While 2011 could be considered the “year of the hacker,” government efforts prevented cyberattacks from having any major effect on Defense Department systems, Gen. Keith Alexander, head of U.S. Cyber Command, told a House subcommittee on Tuesday.
While several loosely organized bands of hackers like Anonymous targeted defense networks and websites, Cyber Command successfully blocked the attacks, Alexander said in testimony before the House Armed Services Subcommittee on Emerging Threats and Capabilities.
Still, cyberthreats remain a serious concern and if anything, the threat has increased over the past year, he said.
“We believe it is only a matter of time before someone employs capabilities that could cause significant disruption to civilian or government networks and to our critical infrastructure here in the United States,” said Alexander, who is also director of the National Security Agency.
The hearing was held to examine Defense cybersecurity and information technology budget. With parts of the defense budget on the chopping block, officials have largely been successful in preventing cuts to cybersecurity and lawmakers at Tuesday’s hearing acknowledged the threat.
Chairman Mac Thornberry, R-Texas, said the danger of cyberattacks is growing “faster than our ability to meet it,” and the subcommittee’s ranking member, Rep. Jim Langevin, D-R.I., said the $33 billion defense IT budget is at risk.
“Whatever work and resources we devote to providing these IT services will be meaningless if the Department cannot secure them,” Langevin said. “Although our awareness of cyber vulnerabilities has sharpened over the last few years, I still believe we don’t fully recognize the potential for damage posed by a breached or disrupted network.”

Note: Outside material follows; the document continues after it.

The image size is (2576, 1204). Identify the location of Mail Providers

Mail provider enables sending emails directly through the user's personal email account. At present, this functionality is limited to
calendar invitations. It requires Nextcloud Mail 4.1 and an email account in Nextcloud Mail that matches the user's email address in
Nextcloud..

Several members of the panel questioned the government’s ability to respond to cyberattacks with responsibility divided between several agencies, including the Justice, Homeland Security, and Defense departments.
Alexander told the panel his agency is hoping to finalize policies outlining the rules of engagement for offensive cyberwar in the next few months, but he said the NSA still plays a supporting role for DHS in domestic cybersecurity.
And that is likely the way it should be, Thornberry said after the hearing.
“We try to have the find the most effective way to combat these threats, but you have to make sure that constitutional rights aren’t affected,” he told National Journal. “We’re in uncharted water here.”
The lingering questions of jurisdiction and responsibility may ultimately need to be addressed through legislation, he said, but current proposals don’t necessarily need to solve the problem.
Both the House and Senate are considering broad cybersecurity legislation that aims to increase security for both private and government networks, either through regulation or incentives.